You might think of adoption as you think of grafting. When you graft, you unite parts from two plants to form a single plant. You cut a part from the original plant, bind this to the second one and, eventually, a completely new and enriched plant grows out of the process. Similarly, adoption involves a wound, a separation from the original relationship of birth, and the subsequent bonding, assimilation and integration in a new relationship. Through a process of healing, a permanent bond is created.

Ours by choice is written for Indian adoptive parents with reference to the Indian socio-cultural context, but it addresses issues relevant to adoptive parents all over the world. Perhaps the book will also serve social workers and other professionals concerned with adoption, who might use it as a source of practical information based on personal experience.

The philosophy and approaches referred to in this book represent my views and convictions.

Through writing Ours by Choice I hope to assist couples who might be considering a decision to adopt, and to explain the process of adoption to those who have made the decision.
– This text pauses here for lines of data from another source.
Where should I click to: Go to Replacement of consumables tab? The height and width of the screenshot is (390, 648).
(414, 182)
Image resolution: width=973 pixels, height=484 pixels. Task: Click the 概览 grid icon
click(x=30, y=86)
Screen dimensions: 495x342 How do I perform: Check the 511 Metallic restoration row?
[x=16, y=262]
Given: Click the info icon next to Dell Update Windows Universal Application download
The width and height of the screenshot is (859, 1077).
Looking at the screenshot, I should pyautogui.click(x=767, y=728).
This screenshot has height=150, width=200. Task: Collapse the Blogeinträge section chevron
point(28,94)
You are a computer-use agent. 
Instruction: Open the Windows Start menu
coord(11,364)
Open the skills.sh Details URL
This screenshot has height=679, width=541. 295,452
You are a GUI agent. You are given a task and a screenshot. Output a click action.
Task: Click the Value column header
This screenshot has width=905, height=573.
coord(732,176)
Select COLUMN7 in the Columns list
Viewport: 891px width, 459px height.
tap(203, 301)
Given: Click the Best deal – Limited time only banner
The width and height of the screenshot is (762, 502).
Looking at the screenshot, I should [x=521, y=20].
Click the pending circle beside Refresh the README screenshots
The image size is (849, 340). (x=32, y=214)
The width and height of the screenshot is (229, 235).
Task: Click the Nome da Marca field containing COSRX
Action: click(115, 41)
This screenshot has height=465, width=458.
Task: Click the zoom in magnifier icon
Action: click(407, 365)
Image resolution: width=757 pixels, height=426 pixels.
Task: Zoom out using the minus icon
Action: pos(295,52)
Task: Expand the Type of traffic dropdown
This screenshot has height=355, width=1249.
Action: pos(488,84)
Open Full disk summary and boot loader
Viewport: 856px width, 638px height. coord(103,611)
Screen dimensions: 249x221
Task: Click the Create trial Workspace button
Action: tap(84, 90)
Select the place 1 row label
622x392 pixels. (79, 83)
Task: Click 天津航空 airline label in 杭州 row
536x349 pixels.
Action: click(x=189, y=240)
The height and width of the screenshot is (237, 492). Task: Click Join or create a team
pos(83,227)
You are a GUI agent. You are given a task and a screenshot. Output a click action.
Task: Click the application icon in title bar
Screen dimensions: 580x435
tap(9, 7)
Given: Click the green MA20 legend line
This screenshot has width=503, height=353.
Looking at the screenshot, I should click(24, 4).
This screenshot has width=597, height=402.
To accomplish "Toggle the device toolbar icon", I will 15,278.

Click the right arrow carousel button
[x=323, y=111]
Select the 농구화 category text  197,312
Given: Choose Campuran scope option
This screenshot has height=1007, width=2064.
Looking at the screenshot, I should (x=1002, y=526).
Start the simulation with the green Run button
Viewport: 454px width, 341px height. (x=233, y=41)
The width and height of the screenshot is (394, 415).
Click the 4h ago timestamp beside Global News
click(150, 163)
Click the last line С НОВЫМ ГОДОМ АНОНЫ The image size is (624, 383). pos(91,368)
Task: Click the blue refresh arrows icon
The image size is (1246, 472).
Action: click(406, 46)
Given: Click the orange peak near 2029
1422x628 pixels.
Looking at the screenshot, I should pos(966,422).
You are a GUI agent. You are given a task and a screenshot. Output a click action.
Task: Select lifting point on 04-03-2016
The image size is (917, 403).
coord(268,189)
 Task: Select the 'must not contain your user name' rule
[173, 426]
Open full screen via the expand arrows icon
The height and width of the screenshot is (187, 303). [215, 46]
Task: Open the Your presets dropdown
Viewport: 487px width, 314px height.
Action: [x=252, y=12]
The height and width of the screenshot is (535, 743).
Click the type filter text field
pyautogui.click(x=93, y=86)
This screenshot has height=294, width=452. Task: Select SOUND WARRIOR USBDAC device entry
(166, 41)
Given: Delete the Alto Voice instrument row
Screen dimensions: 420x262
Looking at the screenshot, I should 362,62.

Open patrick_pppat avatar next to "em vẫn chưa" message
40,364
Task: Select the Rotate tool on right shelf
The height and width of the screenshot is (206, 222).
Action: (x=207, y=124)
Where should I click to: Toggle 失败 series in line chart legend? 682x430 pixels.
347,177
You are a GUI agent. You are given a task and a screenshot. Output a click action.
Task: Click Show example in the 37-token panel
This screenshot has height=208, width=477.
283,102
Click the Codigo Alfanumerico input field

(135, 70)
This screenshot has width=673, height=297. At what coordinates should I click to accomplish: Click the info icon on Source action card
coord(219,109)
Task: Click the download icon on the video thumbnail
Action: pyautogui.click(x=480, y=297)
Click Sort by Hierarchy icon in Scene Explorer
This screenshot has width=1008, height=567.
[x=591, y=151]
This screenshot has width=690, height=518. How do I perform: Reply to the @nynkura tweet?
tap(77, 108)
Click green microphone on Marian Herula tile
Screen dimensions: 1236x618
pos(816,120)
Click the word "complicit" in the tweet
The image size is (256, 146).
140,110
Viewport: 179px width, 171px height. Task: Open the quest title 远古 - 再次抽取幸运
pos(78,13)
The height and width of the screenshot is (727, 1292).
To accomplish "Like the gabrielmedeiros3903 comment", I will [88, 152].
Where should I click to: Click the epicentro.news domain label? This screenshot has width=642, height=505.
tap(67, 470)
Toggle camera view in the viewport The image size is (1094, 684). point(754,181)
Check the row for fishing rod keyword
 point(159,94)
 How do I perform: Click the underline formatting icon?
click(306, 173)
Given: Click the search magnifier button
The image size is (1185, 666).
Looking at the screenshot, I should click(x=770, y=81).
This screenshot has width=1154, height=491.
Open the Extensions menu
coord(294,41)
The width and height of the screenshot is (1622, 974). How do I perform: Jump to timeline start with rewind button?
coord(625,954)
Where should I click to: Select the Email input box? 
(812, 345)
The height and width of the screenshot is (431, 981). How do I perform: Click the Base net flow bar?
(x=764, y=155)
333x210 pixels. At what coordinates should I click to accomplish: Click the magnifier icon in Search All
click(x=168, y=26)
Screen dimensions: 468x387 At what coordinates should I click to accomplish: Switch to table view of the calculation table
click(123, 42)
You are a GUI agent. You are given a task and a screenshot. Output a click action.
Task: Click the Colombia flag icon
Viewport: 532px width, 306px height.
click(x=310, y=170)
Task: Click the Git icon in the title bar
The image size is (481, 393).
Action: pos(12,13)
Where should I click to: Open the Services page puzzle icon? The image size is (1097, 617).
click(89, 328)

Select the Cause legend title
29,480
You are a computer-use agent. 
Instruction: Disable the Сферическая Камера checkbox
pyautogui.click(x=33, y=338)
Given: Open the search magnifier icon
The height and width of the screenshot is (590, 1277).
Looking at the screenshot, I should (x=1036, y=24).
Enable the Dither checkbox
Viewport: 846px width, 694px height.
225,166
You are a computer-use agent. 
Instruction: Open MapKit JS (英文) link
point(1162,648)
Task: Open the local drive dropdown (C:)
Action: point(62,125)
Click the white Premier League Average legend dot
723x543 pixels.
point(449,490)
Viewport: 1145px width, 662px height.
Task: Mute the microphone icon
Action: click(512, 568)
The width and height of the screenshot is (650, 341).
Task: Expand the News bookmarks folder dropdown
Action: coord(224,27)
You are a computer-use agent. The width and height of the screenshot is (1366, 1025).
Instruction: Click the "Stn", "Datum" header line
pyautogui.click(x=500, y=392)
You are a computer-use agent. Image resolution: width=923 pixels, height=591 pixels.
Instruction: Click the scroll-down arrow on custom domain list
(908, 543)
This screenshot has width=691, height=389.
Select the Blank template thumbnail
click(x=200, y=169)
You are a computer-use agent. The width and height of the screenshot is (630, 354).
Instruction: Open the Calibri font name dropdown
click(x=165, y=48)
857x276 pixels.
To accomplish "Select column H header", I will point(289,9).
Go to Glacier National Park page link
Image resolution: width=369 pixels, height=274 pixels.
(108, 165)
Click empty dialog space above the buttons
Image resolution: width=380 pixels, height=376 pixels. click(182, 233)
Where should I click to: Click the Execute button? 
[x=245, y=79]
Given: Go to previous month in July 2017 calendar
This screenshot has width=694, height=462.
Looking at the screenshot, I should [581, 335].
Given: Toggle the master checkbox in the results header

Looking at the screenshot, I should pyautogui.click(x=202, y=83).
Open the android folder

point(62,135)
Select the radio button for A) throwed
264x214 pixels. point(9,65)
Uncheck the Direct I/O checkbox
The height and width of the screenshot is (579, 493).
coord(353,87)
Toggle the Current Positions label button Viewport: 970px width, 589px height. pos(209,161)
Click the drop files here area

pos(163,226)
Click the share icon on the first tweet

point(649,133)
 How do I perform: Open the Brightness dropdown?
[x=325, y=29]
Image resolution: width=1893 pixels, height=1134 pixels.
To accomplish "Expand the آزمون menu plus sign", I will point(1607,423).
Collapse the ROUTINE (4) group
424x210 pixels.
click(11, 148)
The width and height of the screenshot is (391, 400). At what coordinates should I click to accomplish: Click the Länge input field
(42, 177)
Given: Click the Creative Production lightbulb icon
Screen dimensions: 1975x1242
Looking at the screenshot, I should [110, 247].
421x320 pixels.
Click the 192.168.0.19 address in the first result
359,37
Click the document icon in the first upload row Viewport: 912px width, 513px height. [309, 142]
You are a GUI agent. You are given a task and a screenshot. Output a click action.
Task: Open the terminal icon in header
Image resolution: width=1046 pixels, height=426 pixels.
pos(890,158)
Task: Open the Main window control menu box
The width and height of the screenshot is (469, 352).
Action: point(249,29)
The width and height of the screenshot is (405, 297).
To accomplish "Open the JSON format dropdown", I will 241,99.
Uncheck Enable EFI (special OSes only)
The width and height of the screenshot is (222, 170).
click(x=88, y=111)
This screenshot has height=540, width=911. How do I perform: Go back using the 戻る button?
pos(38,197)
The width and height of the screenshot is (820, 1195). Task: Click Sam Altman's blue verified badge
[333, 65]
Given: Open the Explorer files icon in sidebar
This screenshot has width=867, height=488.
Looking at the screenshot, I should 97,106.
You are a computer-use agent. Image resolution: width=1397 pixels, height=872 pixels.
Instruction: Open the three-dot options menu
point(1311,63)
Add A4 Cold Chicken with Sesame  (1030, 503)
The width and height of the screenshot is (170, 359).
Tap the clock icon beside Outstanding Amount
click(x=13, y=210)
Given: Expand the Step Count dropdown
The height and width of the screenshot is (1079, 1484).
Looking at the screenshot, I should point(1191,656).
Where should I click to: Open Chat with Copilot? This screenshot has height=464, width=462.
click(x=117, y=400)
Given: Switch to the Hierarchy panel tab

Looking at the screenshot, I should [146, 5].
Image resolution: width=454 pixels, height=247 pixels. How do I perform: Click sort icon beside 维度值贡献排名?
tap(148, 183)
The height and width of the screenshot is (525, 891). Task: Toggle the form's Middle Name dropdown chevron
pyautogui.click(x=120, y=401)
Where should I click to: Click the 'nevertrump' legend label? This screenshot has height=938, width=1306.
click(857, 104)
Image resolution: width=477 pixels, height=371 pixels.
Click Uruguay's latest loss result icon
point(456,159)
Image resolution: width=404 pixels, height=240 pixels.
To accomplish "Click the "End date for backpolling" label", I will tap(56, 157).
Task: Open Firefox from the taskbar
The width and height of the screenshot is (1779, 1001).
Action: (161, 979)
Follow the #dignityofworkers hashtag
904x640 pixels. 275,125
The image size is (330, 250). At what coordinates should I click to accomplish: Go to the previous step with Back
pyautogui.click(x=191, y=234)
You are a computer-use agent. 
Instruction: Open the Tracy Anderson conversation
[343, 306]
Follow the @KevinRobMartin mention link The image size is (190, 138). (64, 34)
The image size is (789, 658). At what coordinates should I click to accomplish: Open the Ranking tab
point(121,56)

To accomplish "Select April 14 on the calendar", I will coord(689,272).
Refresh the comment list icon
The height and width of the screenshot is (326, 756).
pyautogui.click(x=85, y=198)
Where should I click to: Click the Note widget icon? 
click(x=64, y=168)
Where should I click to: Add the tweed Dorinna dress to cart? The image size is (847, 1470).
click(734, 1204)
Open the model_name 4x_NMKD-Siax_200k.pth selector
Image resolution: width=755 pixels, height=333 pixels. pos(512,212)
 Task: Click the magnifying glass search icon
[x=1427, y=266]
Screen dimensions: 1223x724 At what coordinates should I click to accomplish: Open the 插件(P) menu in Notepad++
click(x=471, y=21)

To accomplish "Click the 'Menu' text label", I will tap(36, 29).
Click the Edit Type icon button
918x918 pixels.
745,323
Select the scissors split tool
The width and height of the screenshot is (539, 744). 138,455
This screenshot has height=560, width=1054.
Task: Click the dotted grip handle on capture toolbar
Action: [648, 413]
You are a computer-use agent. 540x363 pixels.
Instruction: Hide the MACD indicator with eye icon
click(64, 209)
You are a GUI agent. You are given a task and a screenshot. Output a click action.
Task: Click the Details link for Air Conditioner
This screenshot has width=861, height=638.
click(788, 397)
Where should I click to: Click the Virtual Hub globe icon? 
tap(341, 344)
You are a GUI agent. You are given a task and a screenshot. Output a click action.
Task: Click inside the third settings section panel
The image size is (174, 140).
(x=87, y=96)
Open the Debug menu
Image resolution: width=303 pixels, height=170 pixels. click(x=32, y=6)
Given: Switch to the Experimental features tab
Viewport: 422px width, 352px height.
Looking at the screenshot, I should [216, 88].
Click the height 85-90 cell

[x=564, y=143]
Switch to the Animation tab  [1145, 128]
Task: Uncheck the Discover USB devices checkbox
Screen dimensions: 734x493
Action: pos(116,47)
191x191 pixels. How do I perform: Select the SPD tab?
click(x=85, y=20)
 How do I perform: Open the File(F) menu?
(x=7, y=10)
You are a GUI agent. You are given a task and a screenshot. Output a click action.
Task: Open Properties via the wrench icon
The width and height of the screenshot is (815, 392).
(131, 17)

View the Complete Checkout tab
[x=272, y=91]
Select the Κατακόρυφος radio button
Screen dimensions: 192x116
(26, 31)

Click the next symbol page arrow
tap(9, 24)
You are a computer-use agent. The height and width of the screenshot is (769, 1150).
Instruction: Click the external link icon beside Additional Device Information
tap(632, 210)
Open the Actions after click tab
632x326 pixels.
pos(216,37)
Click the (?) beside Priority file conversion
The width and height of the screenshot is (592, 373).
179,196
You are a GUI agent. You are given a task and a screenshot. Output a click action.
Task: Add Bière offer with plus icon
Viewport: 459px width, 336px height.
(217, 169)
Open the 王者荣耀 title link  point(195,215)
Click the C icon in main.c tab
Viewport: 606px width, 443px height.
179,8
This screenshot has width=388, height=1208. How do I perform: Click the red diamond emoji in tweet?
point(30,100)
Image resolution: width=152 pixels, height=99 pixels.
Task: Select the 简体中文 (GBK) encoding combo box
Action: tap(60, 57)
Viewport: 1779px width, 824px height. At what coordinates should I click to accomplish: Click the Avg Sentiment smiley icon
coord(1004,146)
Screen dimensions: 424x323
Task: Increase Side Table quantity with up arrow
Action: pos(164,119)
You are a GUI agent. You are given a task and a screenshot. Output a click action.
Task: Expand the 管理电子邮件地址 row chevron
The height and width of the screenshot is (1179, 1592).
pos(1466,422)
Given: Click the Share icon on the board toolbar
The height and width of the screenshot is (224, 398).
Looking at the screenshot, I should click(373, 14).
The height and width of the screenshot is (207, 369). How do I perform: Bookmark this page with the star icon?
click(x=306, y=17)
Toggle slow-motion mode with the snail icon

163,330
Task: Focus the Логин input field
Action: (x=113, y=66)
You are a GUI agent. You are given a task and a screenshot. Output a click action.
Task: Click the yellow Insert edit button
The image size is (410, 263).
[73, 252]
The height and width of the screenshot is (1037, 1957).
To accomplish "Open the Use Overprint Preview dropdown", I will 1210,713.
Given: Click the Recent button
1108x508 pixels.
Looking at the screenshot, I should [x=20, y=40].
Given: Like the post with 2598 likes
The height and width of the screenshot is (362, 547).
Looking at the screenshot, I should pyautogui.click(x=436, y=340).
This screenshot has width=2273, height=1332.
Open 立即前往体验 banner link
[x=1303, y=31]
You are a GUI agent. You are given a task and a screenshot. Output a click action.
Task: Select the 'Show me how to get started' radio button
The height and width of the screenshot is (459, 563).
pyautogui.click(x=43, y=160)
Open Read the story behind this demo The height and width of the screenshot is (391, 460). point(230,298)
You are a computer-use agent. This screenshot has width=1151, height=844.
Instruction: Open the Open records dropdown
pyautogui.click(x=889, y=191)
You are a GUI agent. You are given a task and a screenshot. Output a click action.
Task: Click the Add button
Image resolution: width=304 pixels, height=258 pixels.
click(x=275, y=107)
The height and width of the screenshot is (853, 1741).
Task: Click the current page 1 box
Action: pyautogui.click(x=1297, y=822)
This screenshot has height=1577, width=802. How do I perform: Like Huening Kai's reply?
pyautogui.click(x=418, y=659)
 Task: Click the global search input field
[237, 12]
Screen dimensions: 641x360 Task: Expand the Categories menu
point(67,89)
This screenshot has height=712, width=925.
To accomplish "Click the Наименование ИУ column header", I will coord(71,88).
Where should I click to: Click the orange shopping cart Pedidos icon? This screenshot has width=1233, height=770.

The book is also for parents who have already adopted and who will be dealing with post-adoption issues.

There are terms and stylistic rules followed in this book that I would like to explain with reference to the context of this book, so that they will be interpreted in the same manner by every reader.

When referring to the adoptive child, I have used the feminine gender - she, her and so on. This is because the girl child in India has traditionally been underprivileged, and accorded reduced important in the family; I hope to work to modify this attitude in a small way through my choice of terminology. Please remember that I am actually referring to both boys and girls, though I write ‘she’ or ‘her’.

  1. Parents who are considering adoption or have already adopted a child are referred to as adoptive parents.

  2. The mother who has given up her child for adoption is interchangeably referred to as the natural mother, the biological mother or the birth mother.

  3. When an adopted child grows up, she is referred to as an adoptee.

  4. The ‘choice’ referred to in the book’s title is the conscious decision that a couple makes to achieve parenthood through adoption.

  5. When the book speaks of ‘choosing’ a child, this refers to the collab- orative process by which the social worker brings the adoptive parents together with a child. It does not involve choosing one child and rejecting many others. Rather, it is a process in which the social worker plays an important role in matching what she interprets as your expectations with the children available for adoption. The final choice, however, is yours, as adoptive parents.